(WORK TO BE COMPLETED): Put the stretch from the line containing "Like the tweet with the heart icon" through the end of the rows into a numbered list, skipping blank lines. Leave the pictures out of the answer.

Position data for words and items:
▬▬▬▬▬▬▬▬▬▬

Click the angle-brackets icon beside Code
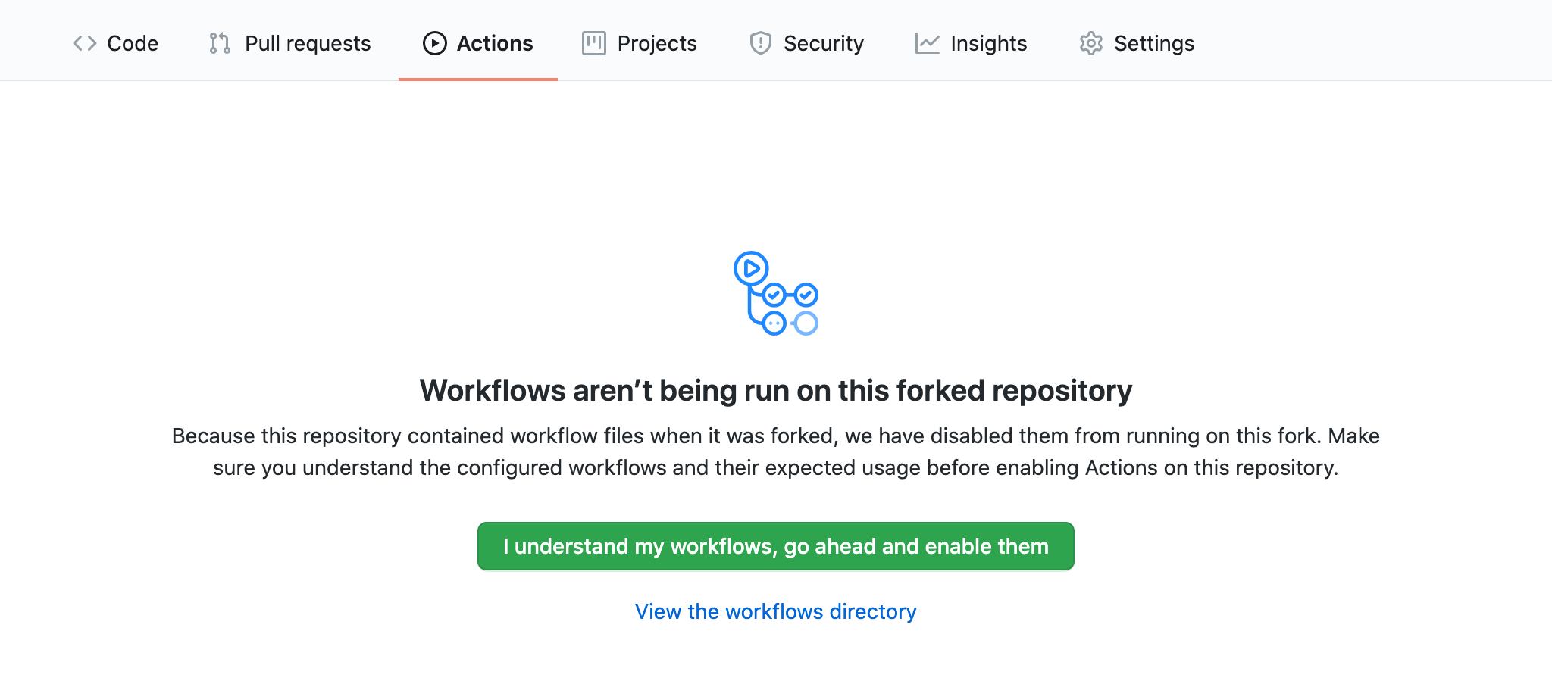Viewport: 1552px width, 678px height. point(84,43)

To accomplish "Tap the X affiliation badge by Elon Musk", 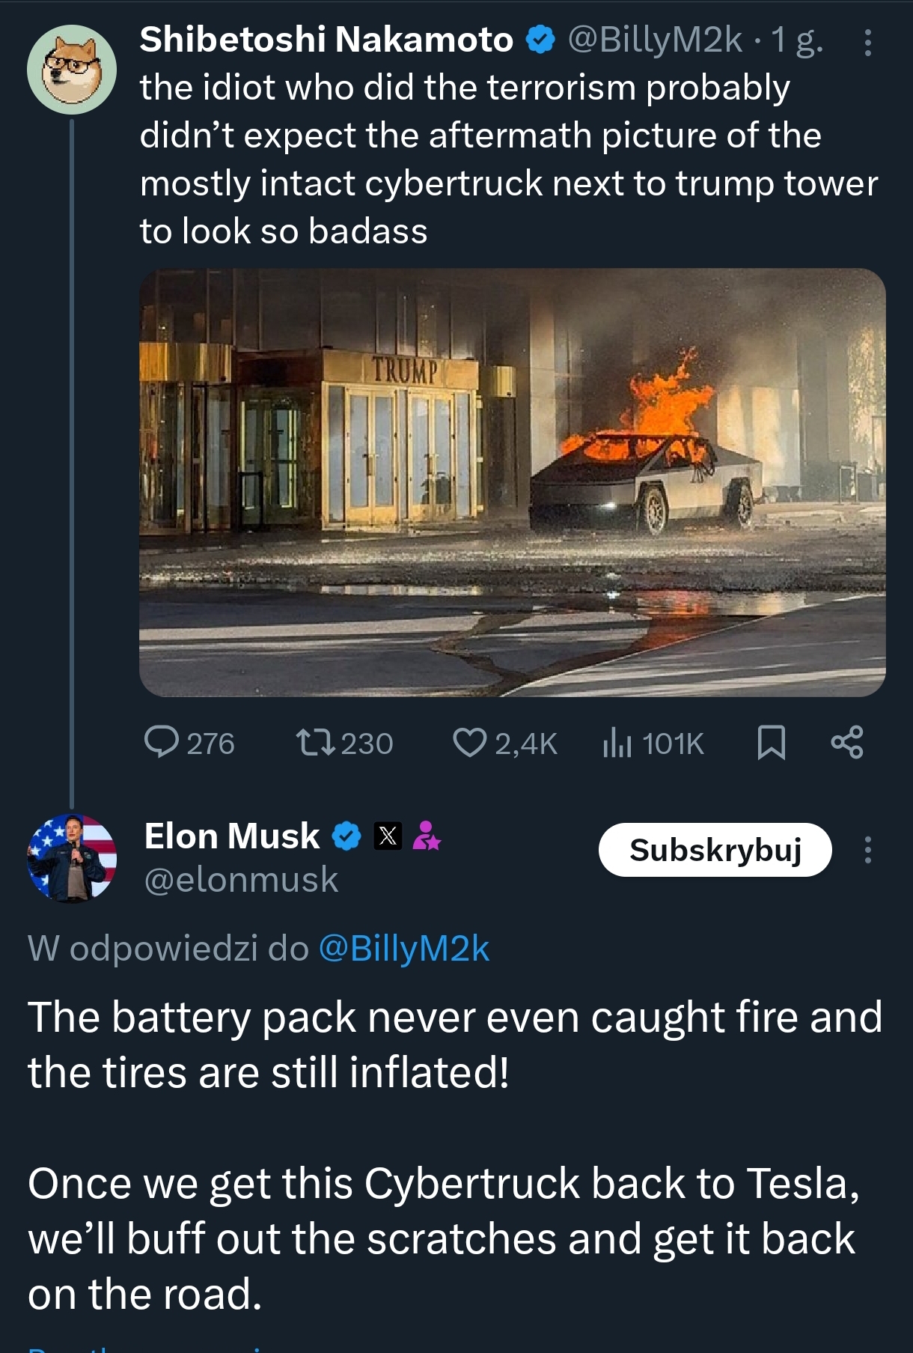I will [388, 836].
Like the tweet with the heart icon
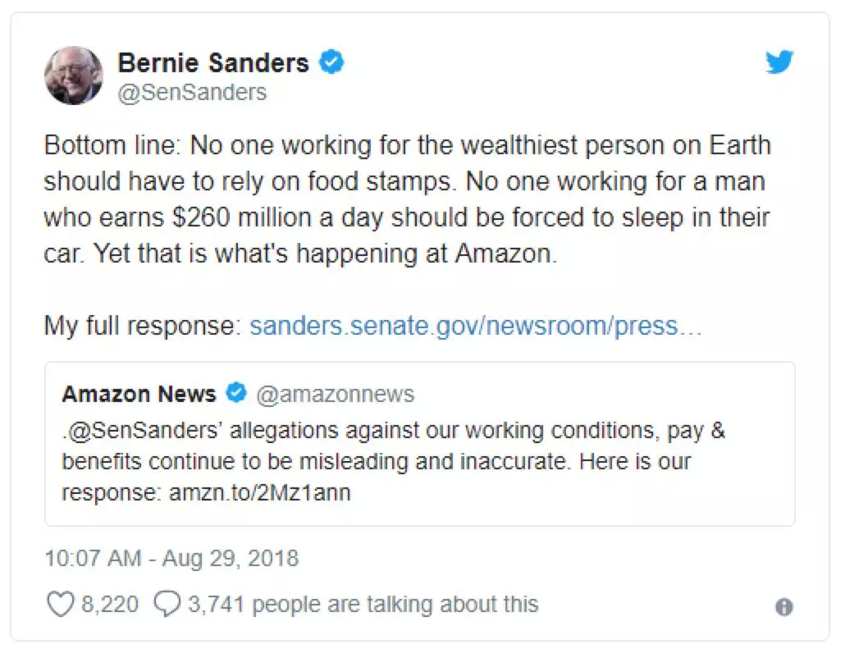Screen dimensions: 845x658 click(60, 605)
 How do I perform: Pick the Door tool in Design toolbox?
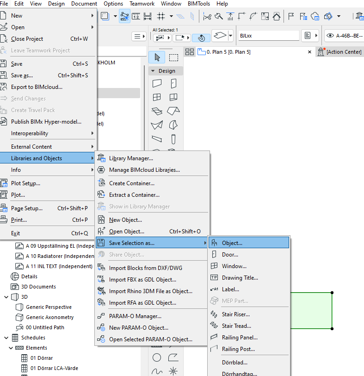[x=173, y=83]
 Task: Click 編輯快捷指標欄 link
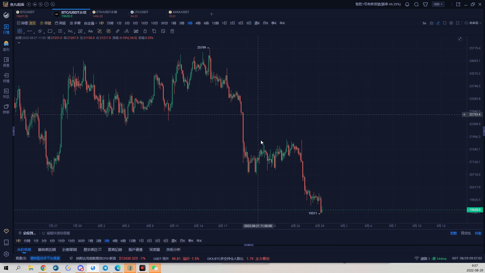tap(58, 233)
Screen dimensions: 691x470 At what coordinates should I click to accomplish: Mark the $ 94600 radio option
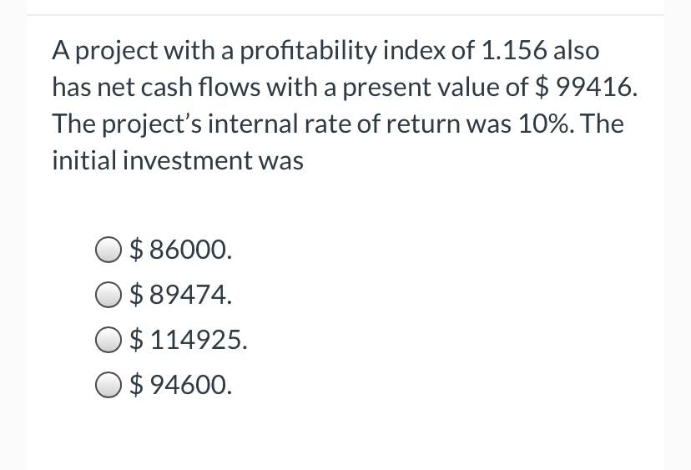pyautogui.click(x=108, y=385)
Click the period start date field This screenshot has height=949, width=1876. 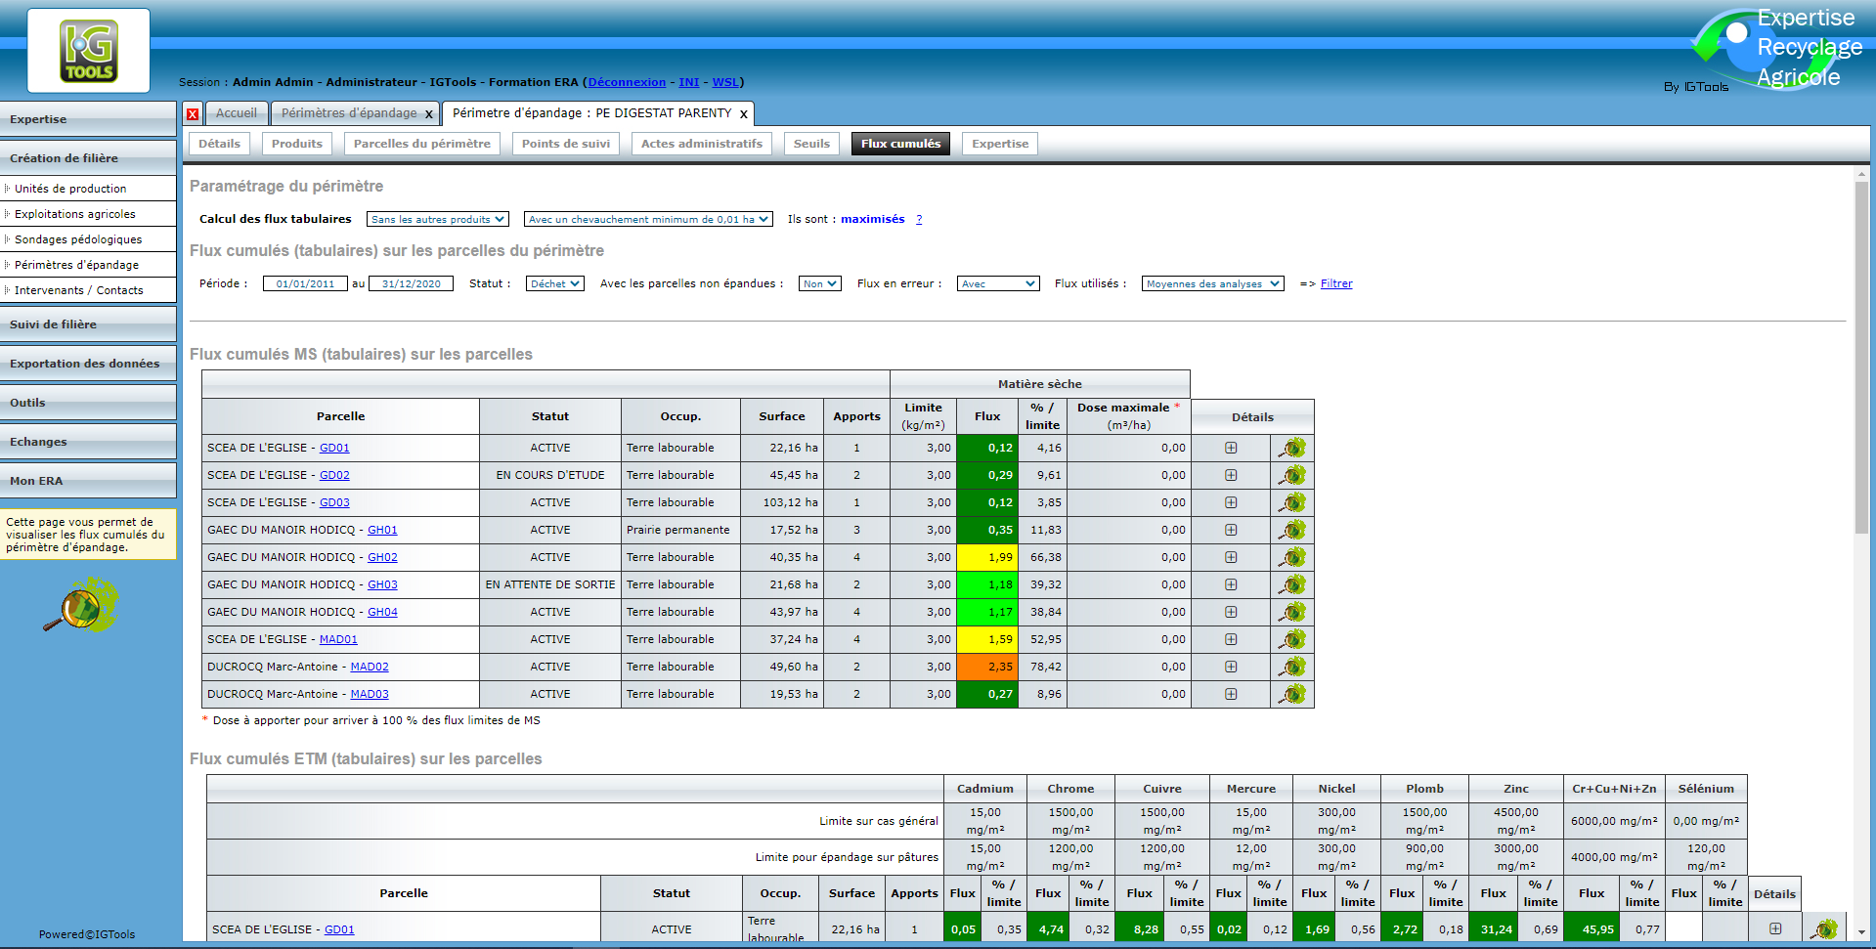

▬▬▬▬▬▬▬▬▬▬

(ANSWER FOR THIS EXERCISE):
1. Like the tweet with the heart icon
2. Screen dimensions: 845x658 click(60, 605)
3.  How do I perform: Pick the Door tool in Design toolbox?
4. [x=173, y=83]
5.  Task: Click 編輯快捷指標欄 link
6. tap(58, 233)
7. Screen dimensions: 691x470 At what coordinates should I click to accomplish: Mark the $ 94600 radio option
8. pyautogui.click(x=108, y=385)
9. Click the period start date field This screenshot has height=949, width=1876. 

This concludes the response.